>>>

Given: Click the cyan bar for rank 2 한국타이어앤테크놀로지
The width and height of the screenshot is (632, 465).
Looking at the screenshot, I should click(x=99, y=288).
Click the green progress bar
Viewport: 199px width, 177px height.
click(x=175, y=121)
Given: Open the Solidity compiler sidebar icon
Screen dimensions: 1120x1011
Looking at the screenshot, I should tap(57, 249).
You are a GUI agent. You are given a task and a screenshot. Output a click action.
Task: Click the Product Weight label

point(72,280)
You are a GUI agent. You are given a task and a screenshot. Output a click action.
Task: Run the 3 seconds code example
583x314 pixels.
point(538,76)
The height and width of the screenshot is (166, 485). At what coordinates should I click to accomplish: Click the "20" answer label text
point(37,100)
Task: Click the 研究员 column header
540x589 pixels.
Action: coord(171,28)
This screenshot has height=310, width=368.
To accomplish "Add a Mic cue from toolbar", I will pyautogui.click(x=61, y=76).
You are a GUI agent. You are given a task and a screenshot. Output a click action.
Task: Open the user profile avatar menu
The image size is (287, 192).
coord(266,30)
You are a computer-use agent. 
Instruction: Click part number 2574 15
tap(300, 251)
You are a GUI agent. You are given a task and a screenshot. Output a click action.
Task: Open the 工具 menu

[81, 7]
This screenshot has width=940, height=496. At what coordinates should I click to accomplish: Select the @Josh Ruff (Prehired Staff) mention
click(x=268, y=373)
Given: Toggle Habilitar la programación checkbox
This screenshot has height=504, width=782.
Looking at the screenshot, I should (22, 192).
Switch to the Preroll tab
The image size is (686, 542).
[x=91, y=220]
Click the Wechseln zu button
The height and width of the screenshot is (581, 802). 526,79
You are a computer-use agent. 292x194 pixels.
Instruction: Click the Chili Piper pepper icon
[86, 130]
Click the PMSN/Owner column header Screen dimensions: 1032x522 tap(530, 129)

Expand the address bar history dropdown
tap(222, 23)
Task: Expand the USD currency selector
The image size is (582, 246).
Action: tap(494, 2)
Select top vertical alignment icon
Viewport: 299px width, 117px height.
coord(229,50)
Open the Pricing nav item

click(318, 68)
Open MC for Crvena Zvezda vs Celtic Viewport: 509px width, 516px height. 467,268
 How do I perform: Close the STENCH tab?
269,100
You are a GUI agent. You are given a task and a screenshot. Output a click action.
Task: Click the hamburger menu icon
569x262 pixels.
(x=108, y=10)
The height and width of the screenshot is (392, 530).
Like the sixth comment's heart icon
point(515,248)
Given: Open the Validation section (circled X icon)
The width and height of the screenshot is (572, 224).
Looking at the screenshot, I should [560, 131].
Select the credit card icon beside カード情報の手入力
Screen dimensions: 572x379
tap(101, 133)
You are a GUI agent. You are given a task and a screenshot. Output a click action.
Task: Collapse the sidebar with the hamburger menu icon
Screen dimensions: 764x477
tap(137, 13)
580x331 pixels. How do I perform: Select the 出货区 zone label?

<<<

Give back each entry exactly as it was written.

ANSWER TO THE PROBLEM —
Given: Click the cyan bar for rank 2 한국타이어앤테크놀로지
The width and height of the screenshot is (632, 465).
Looking at the screenshot, I should click(x=99, y=288).
Click the green progress bar
Viewport: 199px width, 177px height.
click(x=175, y=121)
Given: Open the Solidity compiler sidebar icon
Screen dimensions: 1120x1011
Looking at the screenshot, I should tap(57, 249).
You are a GUI agent. You are given a task and a screenshot. Output a click action.
Task: Click the Product Weight label

point(72,280)
You are a GUI agent. You are given a task and a screenshot. Output a click action.
Task: Run the 3 seconds code example
583x314 pixels.
point(538,76)
The height and width of the screenshot is (166, 485). At what coordinates should I click to accomplish: Click the "20" answer label text
point(37,100)
Task: Click the 研究员 column header
540x589 pixels.
Action: coord(171,28)
This screenshot has height=310, width=368.
To accomplish "Add a Mic cue from toolbar", I will pyautogui.click(x=61, y=76).
You are a GUI agent. You are given a task and a screenshot. Output a click action.
Task: Open the user profile avatar menu
The image size is (287, 192).
coord(266,30)
You are a computer-use agent. 
Instruction: Click part number 2574 15
tap(300, 251)
You are a GUI agent. You are given a task and a screenshot. Output a click action.
Task: Open the 工具 menu

[81, 7]
This screenshot has width=940, height=496. At what coordinates should I click to accomplish: Select the @Josh Ruff (Prehired Staff) mention
click(x=268, y=373)
Given: Toggle Habilitar la programación checkbox
This screenshot has height=504, width=782.
Looking at the screenshot, I should (22, 192).
Switch to the Preroll tab
The image size is (686, 542).
[x=91, y=220]
Click the Wechseln zu button
The height and width of the screenshot is (581, 802). 526,79
You are a computer-use agent. 292x194 pixels.
Instruction: Click the Chili Piper pepper icon
[86, 130]
Click the PMSN/Owner column header Screen dimensions: 1032x522 tap(530, 129)

Expand the address bar history dropdown
tap(222, 23)
Task: Expand the USD currency selector
The image size is (582, 246).
Action: tap(494, 2)
Select top vertical alignment icon
Viewport: 299px width, 117px height.
coord(229,50)
Open the Pricing nav item

click(318, 68)
Open MC for Crvena Zvezda vs Celtic Viewport: 509px width, 516px height. 467,268
 How do I perform: Close the STENCH tab?
269,100
You are a GUI agent. You are given a task and a screenshot. Output a click action.
Task: Click the hamburger menu icon
569x262 pixels.
(x=108, y=10)
The height and width of the screenshot is (392, 530).
Like the sixth comment's heart icon
point(515,248)
Given: Open the Validation section (circled X icon)
The width and height of the screenshot is (572, 224).
Looking at the screenshot, I should [560, 131].
Select the credit card icon beside カード情報の手入力
Screen dimensions: 572x379
tap(101, 133)
You are a GUI agent. You are given a task and a screenshot. Output a click action.
Task: Collapse the sidebar with the hamburger menu icon
Screen dimensions: 764x477
tap(137, 13)
580x331 pixels. How do I perform: Select the 出货区 zone label?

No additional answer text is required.